Legal challenge to portions of the NY SAFE act launched

Legal challenge to portions of the NY SAFE act launched
(AP Photo/Charles Krupa, File)

The New York SAFE Act was a hastily, in the midst of the night, passed and signed piece of unconstitutional legislation. New Yorkers have been living under the yoke of the measures of the SAFE Act and there’s been all kinds of repercussions. On December 30th, the Second Amendment Foundation and Firearms Policy Coalition filed a lawsuit named Lane v. James challenging portions of the law.

A federal lawsuit supported by the Second Amendment Foundation and Firearms Policy Coalition has been filed in New York, challenging that state’s ban on so-called “assault weapons.” Plaintiffs are represented by SAF and FPC attorneys.

The complaint was filed in U.S. District Court for the Southern District of New York, on behalf of New York residents J. Mark Lane of Larchmont and James Sears of Irving. They are represented by attorneys Cody Wisniewski, Adam Kraut, who is also SAF executive director, and Nicolas J. Rotsko.

Named as defendants are New York State Attorney General Letitia James, State Police Supt. Steven A. Nigrelli and Westchester County District Attorney Miriam E. Rocah, in their official capacities.

This challenge to provisions of the law comes just a little over a week after a New York Supreme Court judge ruled that extreme risk protective orders, aka red flag seizure orders, are unconstitutional.

…the “Temporary Extreme Risk Protection Order” (TERPO) and “Extreme Risk Protection Order” (ERPO) are deemed to be unconstitutional by this Court as CPLR Article 63-a is presently drafted. It can not be stated clearly enough that the Second Amendment is not a second class right, nor should it ever be treated as such.

Accordingly, it it is hereby

ORDERED, that Article 63-a of the New York Civil Practice and Rules is deemed unconstitutional; and it is further

ORDERED, that the above-titled petition is hereby dismissed, in it’s entirety, and any temporary order or final order issued by this Court pursuant to the instant action is, hereby, vacated.

Speculation on this news points out that this ruling could affect the entirety of the SAFE Act. Knowing that we have a different lens to view all of these laws through, the plaintiffs have a really great shot of completely dismantling the law. Further, we must be mindful that the Supreme Court of the United States issued a Grant, Vacate, and Remand to so-called assault weapon bans, basically ordering the lower courts to do a do over, because they got it wrong the first time.

“The issue in this lawsuit is very plain,” said SAF founder and Executive Vice President Alan M. Gottlieb. “Both Sears and Lane are law-abiding New York residents who wish to own modern semiautomatic sport-utility rifles such as the AR-15, for lawful purposes including target shooting and home defense. Such rifles are in common use across the country, yet in the Empire State, citizens face the threat of arrest, confiscation, prosecution, fined and imprisonment for lawfully using such rifles.”

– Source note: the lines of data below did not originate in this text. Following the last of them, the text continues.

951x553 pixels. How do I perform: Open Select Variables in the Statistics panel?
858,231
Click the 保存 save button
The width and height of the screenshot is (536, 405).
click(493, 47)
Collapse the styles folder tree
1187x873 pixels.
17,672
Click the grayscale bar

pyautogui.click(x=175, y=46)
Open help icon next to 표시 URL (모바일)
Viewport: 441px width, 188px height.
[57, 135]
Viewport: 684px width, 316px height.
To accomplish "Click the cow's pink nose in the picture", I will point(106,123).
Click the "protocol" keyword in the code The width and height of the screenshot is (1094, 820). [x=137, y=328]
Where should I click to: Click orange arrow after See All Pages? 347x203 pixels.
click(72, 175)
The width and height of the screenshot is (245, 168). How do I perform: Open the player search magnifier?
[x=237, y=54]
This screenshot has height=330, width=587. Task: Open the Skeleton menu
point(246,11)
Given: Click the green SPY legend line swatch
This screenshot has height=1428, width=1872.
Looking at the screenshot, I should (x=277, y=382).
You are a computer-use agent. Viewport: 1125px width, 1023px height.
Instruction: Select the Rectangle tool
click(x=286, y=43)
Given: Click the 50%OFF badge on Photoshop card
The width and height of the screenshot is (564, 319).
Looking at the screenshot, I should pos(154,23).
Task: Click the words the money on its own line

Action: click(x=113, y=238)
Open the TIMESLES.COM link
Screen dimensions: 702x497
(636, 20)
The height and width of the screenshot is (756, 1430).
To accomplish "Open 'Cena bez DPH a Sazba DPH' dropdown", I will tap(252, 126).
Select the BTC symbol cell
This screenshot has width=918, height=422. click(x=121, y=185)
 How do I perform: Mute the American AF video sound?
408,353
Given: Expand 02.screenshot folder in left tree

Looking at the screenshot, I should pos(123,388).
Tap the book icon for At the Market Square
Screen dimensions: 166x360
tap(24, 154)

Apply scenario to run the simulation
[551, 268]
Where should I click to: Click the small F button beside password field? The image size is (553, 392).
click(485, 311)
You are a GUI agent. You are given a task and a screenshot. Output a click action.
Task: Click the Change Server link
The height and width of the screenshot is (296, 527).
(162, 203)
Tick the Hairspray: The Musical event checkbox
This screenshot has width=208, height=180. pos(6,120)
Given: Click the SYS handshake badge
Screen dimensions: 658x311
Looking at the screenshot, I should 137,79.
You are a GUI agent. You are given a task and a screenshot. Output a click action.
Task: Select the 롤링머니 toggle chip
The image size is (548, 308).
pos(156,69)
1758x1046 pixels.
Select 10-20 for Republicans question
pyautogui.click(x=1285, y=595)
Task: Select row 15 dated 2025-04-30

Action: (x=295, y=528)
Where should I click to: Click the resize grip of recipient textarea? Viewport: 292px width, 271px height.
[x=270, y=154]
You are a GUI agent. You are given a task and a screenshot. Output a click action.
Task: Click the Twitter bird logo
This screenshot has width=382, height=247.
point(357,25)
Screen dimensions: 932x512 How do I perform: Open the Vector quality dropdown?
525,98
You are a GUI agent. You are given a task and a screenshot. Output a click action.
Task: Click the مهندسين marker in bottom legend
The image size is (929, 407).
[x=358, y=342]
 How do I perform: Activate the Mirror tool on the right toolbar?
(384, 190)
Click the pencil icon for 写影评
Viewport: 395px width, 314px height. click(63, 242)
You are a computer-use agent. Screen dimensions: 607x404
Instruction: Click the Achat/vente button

The lawsuit alleges that when the Second Circuit previously upheld New York’s semi-auto ban in 2015, the court relied on a two-step test that has since been rejected by the U.S. Supreme Court in its June Bruen decision as “one step too many.” Because the Second Circuit concluded that so-called “assault weapons” at issue are in common use, it should have held the New York ban violates the Second Amendment. This new action will allow the Second Circuit to correct the situation.

The complaint seeks a declaratory judgment that Lane and Sears have a fundamental right to keep and bear arms, and that the ban on common semiautomatic firearms by New York law is a violation of rights guaranteed by the Second and Fourteenth Amendments. Plaintiffs are also asking for a permanent injunction on the enforcement of the New York ban.

“We’re simply asking the court to uphold the Constitution,” Gottlieb stated.

As noted, joining the Second Amendment Foundation in this venture is the Firearms Policy Coalition. In a statement issued after announcing the lawsuit’s filing, FPC Director of Legal Operations Bill Sack pointed out “The SAFE Act has infringed on the rights of millions of New Yorkers for far too long. The Second Amendment protects all arms in common use for lawful purposes – even those with the scary-yet-arbitrary cosmetic features the drafters of the SAFE Act wrongly vilified.”

The duo of the Second Amendment Foundation and Firearms Policy Coalition having been paired up makes one hell of a litigation machine. With challenges to unconstitutional laws on every coast, these two organizations are truly doing God’s work. With every bit of luck, and if the courts actually decide to respect the Constitution, the good people of the Empire State will be liberated from the unconstitutional squeeze that the SAFE Act has placed on them. We’ll be watching closely the progress of this lawsuit and be sure to issue updates on any news as it may become available.